> Try it: Write only the number of lines in the data that include the word "will".

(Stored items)
*****

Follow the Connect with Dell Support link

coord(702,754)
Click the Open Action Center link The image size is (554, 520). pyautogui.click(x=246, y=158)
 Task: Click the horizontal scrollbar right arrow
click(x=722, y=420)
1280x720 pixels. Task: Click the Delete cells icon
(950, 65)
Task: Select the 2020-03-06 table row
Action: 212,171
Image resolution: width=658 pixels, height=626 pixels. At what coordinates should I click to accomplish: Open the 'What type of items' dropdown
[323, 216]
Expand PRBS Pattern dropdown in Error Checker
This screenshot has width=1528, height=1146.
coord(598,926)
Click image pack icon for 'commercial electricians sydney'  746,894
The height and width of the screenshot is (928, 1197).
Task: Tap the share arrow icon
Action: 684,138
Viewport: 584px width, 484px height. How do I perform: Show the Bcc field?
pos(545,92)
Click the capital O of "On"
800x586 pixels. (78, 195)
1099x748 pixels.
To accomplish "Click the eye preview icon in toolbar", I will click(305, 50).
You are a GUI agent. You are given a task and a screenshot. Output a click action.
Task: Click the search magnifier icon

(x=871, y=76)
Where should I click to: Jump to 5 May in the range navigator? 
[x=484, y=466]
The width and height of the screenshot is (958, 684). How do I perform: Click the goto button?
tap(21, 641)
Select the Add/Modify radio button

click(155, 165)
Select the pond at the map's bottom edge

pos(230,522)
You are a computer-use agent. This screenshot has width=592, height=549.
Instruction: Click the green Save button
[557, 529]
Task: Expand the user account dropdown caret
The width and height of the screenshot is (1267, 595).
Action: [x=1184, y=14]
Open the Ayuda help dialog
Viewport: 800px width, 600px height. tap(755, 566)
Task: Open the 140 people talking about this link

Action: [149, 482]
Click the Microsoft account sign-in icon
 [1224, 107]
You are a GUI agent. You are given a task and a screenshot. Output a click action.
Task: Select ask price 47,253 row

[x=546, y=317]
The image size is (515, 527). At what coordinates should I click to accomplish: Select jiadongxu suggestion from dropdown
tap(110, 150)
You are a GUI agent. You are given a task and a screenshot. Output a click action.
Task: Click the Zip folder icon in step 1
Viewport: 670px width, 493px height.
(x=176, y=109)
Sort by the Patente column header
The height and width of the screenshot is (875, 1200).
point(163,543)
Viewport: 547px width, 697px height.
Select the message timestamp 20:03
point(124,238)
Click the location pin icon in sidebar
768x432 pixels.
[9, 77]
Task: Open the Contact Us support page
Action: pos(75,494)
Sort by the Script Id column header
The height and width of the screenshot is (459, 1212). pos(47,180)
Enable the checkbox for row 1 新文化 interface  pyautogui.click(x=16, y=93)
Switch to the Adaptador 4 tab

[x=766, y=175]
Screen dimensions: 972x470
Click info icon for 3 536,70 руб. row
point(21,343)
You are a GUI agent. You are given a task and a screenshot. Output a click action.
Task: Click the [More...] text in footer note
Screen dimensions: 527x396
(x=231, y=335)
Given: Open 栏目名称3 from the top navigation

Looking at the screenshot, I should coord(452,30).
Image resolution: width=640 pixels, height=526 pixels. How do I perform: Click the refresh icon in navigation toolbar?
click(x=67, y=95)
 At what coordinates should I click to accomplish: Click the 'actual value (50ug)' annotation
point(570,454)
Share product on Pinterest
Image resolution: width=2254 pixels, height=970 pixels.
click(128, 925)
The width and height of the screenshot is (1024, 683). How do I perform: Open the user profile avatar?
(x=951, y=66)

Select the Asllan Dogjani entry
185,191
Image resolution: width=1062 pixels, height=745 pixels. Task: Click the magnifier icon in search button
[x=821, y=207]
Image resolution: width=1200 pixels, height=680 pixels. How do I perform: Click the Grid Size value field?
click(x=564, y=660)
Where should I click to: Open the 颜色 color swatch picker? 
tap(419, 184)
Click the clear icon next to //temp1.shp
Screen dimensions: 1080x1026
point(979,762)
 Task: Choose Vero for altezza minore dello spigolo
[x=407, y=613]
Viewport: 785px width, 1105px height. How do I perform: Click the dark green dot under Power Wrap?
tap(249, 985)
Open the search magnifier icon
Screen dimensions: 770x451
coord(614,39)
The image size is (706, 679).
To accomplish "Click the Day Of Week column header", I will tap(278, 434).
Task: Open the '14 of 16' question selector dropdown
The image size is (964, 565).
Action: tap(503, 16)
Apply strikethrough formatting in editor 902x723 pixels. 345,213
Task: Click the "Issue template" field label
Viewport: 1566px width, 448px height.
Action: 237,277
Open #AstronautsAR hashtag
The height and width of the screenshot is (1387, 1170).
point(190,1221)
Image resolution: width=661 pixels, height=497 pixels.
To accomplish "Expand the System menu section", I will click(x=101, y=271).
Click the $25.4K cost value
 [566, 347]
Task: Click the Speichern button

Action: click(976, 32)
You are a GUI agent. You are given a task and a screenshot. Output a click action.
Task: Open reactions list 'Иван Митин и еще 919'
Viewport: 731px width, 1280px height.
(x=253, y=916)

*****

> Exercise solution: 3